Rio Branco: prestígio, soberania e definição do território (1902-1912)

1º) As grandes linhas da política externa do patrono da diplomacia brasileira foram:

  • A busca de uma supremacia compartilhada na área sul-americana
  • Restauração do prestígio internacional do país
  • Intangibilidade de sua soberania
  • Defesa da agro-exportação
  • Solução de problemas lindeiros

2º) As relações internacionais adquiriram, então, escala mundial. Foi nesta conjuntura que Rio Branco, em continuidade com o que fora inaugurado pela República, desenvolveu uma política que tinha como um dos seus principais componentes a íntima aproximação aos Estados Unidos. Tal aproximação NÃO significou “alinhamento automático” e serviu aos propósitos políticos do chanceler no plano sub-regional (América do Sul). Embora a amizade brasileiro norte-americana remonte ao período colonial, a gestão de Rio Branco representou um marco.

3º) O estreitamento das relações com os Estados Unidos atendia aos interesses das oligarquias dominantes do sistema político brasileiro. O Brasil, na periferia do sistema capitalista e exportador de produtos tropicais, de acordo com a divisão internacional do trabalho estabelecida em fins do século 19, tinha naquele país seu mais importante mercado consumidor.
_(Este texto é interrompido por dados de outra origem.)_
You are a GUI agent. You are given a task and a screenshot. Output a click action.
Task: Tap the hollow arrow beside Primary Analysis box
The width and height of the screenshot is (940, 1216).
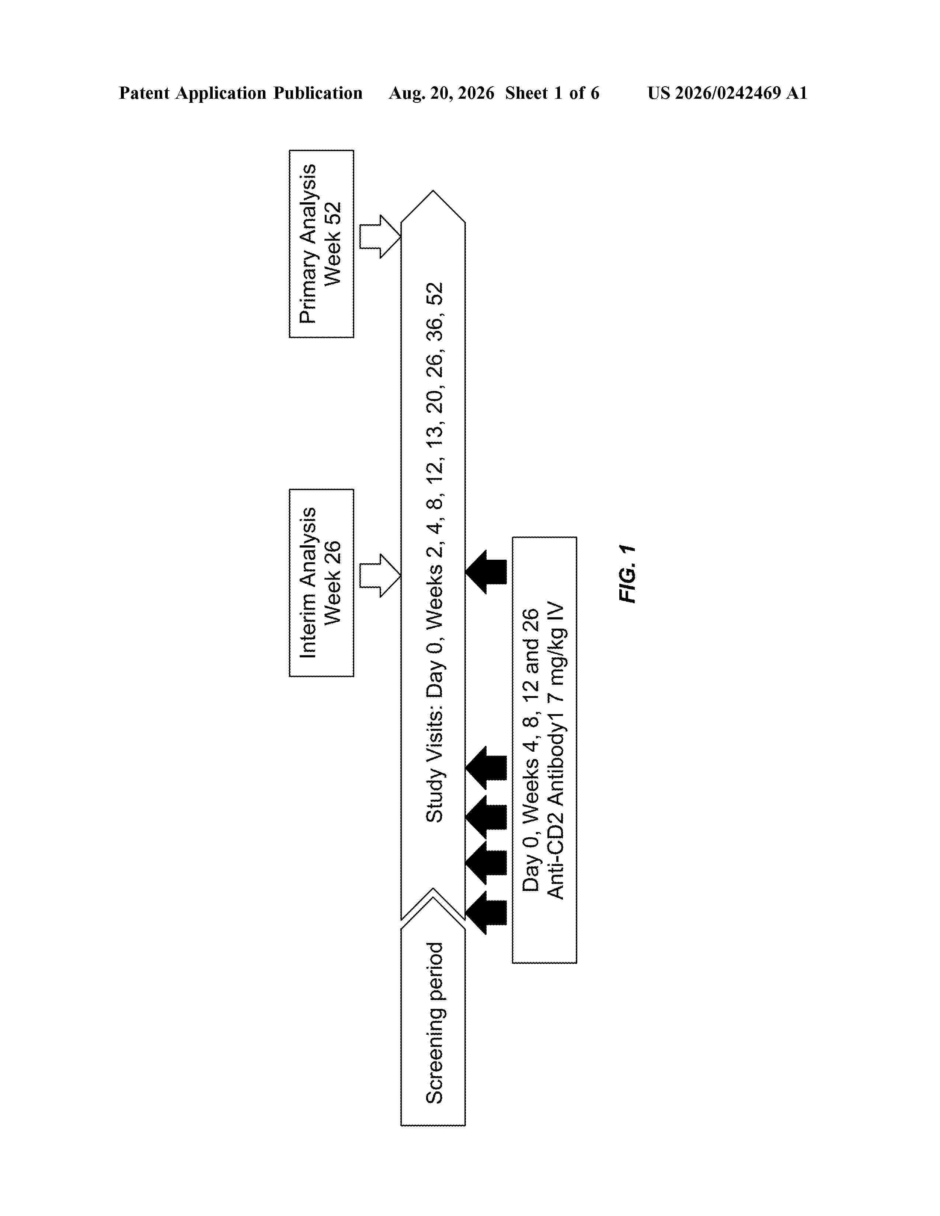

Em contrapartida, a amizade do Brasil convinha aos Estados Unidos pela sua posição estratégica já que a Argentina mantinha estreitos vínculos com a Grã-Bretanha e repelia a aproximação norte-americana, pelo potencial de seu marcado e possibilidade de investimentos.

4º) É preciso advertir que, no período em tela, o Ministério das Relações Exteriores teve, na prática, autonomia de ação, decorrente do prestígio de seu titular. Desse modo, que a condução da política externa brasileira deve ser atribuída quase que unicamente à ação do barão do Rio Branco, que, desde sua posse, desfrutou de um lugar à parte no Poder Executivo. A continuidade da política externa independeu das mudanças presidenciais. O barão integrou os ministérios de Rodrigues Alves, Afonso Pena, Nilo Peçanha e Hermes da Fonseca.